Emily Thornberry Labour MP for Islington South and Finsbury
Emily Thornberry MP, Labour’s Shadow Attorney General, has today written to the Director of Public Prosecutions, Keir Starmer QC, and the Attorney General, Dominic Grieve, to demand an urgent rethink of the Crown Prosecution Service’s decision to weaken guidelines that specialist barristers must deal with every stage of a rape prosecution.
Emily Thornberry MP, Labour’s Shadow Attorney General, wrote:
“Rape campaigners have denounced this as backsliding. The trial process can be notoriously traumatic for rape victims. Historically, courts have not always been sympathetic arenas for rape victims and this put many of them off from coming forward in the first place. This is why it is so important that rape victims can count on the fact that those handling their cases are highly experienced and sensitive to their needs.

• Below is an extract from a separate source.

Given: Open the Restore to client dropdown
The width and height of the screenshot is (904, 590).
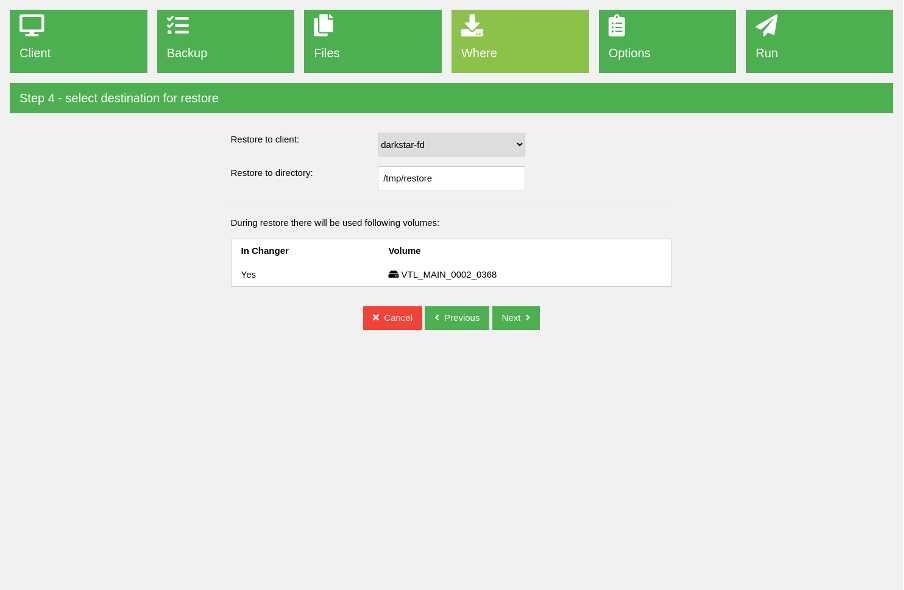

“It is not acceptable that your Government’s decision to slash the Crown Prosecution Service’s budget by 25 per cent over the course of the Parliament means that rape victims cannot get the legal support to which the particularly harrowing nature of their ordeal entitles them.”
Vera Baird QC, former Solicitor General and Labour’s Police and Crime Commissioner candidate in Northumbria, said:
“The fact that it is now a ‘should’ rule and not a ‘must’ rule will mean that in practice barristers’ clerks are likely to conclude that there isn’t really a rule at all. The whole drive towards specially trained barristers for rape cases risks losing momentum and go into reverse. This is really shocking news, especially when you consider the extent to which the CPS has invested in this.”